◆ **Text excerpt**:
--- --- ---
每日英語跟讀 Ep.K215: Myanmar's Monks, Leaders of Past Protests, Are Divided Over the Coup

Day after day, despite a raging pandemic and the threat of snipers’ bullets, a small band of Buddhist monks in burgundy robes gathers in the city of Mandalay in Myanmar. Their acts of dissent last only a few minutes, hasty candlelight vigils or flash-mob protests in the shadow of a monastery with gilded eaves.

一天又一天,總有一小群穿著酒紅色僧袍的僧侶,不顧新冠肆虐和子彈威脅,聚集在緬甸瓦城。他們表達異議的行動只持續幾分鐘,在一座金屋簷的寺院附近舉行短暫燭光守夜或快閃抗議。

The clerics’ demand is lofty: men in uniform, men who protest a bit too loudly that they are pious Buddhists, must exit politics. The military has dominated Myanmar for the better part of 60 years, most recently by staging a coup against an elected government and killing more than a thousand people for daring to oppose its power grab.

這群僧侶訴求很大:穿軍服的男人,抗議得有點大聲以致不能算虔誠佛教徒的男人,應退出政治。軍方在過去60年裡大部分時間統治緬甸,最近一次是藉由發動政變推翻民選政府,並殺害千餘名反對軍方奪權的民眾。

“In the future, there should be no dictatorship at all,” read one sign held aloft by a monk Monday.

一名僧侶周一高舉標語「未來根本不該有獨裁者」。
--- --- ---
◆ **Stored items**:
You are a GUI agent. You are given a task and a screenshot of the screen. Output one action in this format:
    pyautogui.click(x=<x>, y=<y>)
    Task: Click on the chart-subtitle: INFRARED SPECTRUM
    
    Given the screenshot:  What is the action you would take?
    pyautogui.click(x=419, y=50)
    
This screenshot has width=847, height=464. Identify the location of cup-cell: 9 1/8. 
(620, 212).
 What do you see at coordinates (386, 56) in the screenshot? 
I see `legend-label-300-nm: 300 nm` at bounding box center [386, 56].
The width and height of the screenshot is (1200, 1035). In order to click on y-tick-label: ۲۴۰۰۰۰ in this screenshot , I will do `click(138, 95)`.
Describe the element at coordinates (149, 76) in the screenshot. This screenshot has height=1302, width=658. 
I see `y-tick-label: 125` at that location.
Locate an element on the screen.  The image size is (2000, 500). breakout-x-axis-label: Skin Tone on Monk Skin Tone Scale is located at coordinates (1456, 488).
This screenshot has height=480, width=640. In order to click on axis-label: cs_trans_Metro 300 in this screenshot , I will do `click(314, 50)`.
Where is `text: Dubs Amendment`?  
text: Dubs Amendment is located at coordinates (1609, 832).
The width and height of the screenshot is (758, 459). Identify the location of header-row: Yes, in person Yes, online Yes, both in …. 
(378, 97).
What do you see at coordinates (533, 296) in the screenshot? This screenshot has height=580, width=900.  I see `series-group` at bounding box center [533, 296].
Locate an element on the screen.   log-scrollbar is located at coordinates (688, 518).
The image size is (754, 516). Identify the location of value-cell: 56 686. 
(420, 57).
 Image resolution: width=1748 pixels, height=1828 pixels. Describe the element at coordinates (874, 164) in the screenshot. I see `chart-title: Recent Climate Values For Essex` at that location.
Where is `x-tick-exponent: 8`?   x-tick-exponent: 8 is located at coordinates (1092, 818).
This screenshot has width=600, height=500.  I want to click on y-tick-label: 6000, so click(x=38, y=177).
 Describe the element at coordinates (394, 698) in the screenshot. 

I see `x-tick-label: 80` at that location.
--- --- ---
◆ **Try it**: In the passage on Myanmar's monks above, quote the text from "每日英語跟讀 Ep.K215: Myanmar's" up to and including "its power grab.".

◆ **Response to the exercise**:
每日英語跟讀 Ep.K215: Myanmar's Monks, Leaders of Past Protests, Are Divided Over the Coup

Day after day, despite a raging pandemic and the threat of snipers’ bullets, a small band of Buddhist monks in burgundy robes gathers in the city of Mandalay in Myanmar. Their acts of dissent last only a few minutes, hasty candlelight vigils or flash-mob protests in the shadow of a monastery with gilded eaves.

一天又一天,總有一小群穿著酒紅色僧袍的僧侶,不顧新冠肆虐和子彈威脅,聚集在緬甸瓦城。他們表達異議的行動只持續幾分鐘,在一座金屋簷的寺院附近舉行短暫燭光守夜或快閃抗議。

The clerics’ demand is lofty: men in uniform, men who protest a bit too loudly that they are pious Buddhists, must exit politics. The military has dominated Myanmar for the better part of 60 years, most recently by staging a coup against an elected government and killing more than a thousand people for daring to oppose its power grab.